They barely dodged the riders and ended up a stone's throw from the fight that broke out when Emmett came out of the jailhouse with his pistols drawn.

"Stay behind me, you fool girl," Jesse shouted, dragging Rose behind a bench on the boarded up old bank's front porch. She craned her neck to watch, and he pushed her down by the top of her head to try to keep her safe—and get a better view himself.

Emmett's boots kicked up dust as he turned, and that was all Jesse could focus on. The fight was too quick and too loud. Emmett moved like a dancer, crouching and shuffling and shooting both moving targets. It was just crack, crack, crack, crack and silence. The outlaws landed in the dirt, their horses snorting and looking bewildered.

Jesse ran out into the road, breathing hard, excited. The men were dead, dark red blood pooling around one's shattered skull, but all he could think was that this—this was just like the stories he read in Warren Grady's library. Emmett was like a fancy musketeer or a gallant pirate, and hell if Jesse didn't sound like one of those damn girls, swooning over make-believe heroes.

When he reached Emmett, he realized Emmett probably read those same books, in that same library, before Jesse ever came to Silver Creek. The thought abruptly left him colder than the sight of brains in the dirt, and he couldn't fathom why.

Emmett had sweat all over his face and blood on his arm. He looked at Jesse, frowning, as more people spilled out onto the street, drawn to the echoes of gunfire and the eerie silence that followed.

"Are you all right?" Emmett asked, squinting in the bright sun and eyeing Jesse like he couldn't figure out why Jesse was staring at him. Even his eyelashes were a deep, rusty orange.
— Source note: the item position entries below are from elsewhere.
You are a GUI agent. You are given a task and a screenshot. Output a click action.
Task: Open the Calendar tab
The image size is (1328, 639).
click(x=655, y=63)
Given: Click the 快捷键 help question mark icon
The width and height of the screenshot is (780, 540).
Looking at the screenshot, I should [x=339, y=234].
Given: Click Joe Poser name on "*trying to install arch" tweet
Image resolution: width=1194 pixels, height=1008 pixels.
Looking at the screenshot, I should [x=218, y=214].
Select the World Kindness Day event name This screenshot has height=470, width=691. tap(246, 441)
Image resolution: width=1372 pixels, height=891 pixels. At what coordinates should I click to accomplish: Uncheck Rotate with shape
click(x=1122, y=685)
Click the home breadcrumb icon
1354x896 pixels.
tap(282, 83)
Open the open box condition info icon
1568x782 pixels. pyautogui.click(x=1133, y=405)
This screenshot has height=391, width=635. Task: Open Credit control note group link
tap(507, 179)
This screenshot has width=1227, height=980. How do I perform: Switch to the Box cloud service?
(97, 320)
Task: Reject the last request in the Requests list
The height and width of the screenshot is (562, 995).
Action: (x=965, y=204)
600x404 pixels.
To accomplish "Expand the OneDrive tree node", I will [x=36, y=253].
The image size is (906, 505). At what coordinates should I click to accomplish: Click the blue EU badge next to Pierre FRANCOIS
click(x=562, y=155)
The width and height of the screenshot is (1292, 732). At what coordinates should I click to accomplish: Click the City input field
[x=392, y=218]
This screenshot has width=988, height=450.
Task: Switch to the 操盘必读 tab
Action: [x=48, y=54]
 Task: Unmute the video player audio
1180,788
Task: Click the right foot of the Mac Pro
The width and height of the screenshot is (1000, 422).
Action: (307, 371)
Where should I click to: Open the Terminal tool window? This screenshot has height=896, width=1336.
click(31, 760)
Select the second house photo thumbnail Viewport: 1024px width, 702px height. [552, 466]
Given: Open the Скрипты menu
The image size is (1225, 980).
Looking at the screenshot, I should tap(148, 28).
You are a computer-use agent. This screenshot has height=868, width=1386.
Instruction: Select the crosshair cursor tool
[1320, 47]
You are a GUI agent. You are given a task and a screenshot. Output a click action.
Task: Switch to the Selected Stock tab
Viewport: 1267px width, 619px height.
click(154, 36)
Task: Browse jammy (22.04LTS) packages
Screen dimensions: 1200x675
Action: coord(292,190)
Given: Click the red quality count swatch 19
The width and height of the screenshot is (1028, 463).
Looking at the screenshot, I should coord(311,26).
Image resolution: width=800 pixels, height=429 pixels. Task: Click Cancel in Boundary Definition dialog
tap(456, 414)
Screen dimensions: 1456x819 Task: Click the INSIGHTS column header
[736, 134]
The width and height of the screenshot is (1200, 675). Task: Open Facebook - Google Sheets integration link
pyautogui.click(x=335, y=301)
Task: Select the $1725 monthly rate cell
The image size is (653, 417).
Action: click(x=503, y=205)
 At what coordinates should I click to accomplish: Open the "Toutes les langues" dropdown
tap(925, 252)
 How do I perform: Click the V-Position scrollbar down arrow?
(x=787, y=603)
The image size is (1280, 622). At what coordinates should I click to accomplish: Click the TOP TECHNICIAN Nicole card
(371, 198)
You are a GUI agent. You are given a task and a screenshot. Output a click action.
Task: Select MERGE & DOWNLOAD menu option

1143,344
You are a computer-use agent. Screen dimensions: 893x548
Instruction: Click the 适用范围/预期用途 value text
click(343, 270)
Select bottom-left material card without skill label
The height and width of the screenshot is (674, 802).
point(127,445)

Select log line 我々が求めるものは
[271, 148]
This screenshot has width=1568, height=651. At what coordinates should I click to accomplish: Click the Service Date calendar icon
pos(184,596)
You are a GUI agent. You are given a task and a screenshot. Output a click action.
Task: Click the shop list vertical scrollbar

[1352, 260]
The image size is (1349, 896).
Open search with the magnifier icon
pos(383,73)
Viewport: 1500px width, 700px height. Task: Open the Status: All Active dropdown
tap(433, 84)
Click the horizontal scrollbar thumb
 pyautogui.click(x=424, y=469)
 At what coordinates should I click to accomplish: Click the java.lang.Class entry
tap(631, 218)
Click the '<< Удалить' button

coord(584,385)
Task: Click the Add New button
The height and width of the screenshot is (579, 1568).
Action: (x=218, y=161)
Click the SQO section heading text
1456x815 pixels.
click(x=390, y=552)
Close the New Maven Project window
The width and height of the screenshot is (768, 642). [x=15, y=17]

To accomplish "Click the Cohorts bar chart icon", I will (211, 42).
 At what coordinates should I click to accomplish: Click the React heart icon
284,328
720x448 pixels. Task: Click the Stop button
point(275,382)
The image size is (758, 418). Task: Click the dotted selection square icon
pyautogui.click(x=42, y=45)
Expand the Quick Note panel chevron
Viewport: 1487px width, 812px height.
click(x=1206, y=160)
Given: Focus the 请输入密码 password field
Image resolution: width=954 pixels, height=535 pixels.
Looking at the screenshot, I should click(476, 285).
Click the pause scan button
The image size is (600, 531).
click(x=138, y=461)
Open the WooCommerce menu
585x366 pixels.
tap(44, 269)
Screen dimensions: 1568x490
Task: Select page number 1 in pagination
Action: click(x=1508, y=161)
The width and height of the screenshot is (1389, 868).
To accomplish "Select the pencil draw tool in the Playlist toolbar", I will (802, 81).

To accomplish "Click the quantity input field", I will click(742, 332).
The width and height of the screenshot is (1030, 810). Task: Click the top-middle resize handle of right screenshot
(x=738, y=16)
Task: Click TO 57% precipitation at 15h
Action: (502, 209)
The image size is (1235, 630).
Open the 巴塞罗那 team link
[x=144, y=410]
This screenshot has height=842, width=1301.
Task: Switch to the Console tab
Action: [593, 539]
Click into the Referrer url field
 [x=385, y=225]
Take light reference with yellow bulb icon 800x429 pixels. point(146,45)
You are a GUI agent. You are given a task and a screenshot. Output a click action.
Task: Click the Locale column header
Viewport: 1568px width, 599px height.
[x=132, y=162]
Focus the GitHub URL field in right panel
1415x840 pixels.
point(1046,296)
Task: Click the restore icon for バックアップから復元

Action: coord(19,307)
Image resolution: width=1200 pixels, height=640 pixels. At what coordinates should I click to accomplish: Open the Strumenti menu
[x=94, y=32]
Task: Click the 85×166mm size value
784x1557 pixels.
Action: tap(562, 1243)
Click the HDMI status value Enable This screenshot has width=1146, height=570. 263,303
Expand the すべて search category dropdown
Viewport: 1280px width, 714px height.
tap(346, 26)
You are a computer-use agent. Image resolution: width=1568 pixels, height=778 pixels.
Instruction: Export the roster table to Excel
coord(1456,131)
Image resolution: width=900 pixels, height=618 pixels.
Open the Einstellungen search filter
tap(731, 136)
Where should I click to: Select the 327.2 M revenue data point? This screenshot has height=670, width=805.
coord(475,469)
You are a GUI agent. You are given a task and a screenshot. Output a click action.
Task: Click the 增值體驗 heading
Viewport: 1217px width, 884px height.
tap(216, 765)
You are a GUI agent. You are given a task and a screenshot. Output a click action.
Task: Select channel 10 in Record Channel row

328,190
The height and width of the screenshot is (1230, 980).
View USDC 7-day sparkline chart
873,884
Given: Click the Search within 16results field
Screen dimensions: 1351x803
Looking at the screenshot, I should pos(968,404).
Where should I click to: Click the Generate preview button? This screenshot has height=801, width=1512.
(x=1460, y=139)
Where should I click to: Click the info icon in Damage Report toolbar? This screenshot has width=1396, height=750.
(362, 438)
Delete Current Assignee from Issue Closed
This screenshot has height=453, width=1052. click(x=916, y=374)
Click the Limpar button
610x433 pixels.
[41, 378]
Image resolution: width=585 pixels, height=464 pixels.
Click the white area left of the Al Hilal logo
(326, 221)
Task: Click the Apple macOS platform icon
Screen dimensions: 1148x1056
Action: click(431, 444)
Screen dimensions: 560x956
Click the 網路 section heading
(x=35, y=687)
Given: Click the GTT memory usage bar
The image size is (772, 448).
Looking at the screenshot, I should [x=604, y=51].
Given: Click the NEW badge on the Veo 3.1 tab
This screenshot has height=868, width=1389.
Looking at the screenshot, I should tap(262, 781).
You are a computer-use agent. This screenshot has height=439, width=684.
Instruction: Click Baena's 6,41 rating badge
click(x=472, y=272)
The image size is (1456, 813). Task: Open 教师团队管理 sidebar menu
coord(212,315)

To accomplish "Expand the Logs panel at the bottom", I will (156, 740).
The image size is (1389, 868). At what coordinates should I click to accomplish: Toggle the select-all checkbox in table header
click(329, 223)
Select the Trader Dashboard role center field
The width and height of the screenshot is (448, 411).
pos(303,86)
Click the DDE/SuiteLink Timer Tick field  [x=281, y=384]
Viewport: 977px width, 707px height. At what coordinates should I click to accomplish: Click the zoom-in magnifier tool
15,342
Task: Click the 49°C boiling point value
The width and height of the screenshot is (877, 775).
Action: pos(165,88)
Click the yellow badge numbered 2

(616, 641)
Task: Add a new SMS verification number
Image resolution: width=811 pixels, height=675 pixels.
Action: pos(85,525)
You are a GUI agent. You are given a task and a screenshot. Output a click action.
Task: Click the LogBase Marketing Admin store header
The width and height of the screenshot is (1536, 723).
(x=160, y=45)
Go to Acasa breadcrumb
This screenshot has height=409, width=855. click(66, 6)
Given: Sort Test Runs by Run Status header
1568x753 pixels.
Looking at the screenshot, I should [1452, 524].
Jesse said, "You're bleeding. Did they get you?" He stamped his foot nervously, like the horses, trying to forget every fool thing he'd just thought because when he looked at Sheriff, he didn't want to think about anything else, not that library, not Warren's big hands on him, not anything but Emmett's face and the steadiness of his hand on the gun.

"Just a little." Emmett touched his torn shirt where a bullet must have grazed his arm.

By then, there were enough folks around that Jesse thought he better not put his hand over that bleeding place like he wanted to.

Besides, Rose did it for him, wrapping a perfectly good kerchief around the wound and tutting.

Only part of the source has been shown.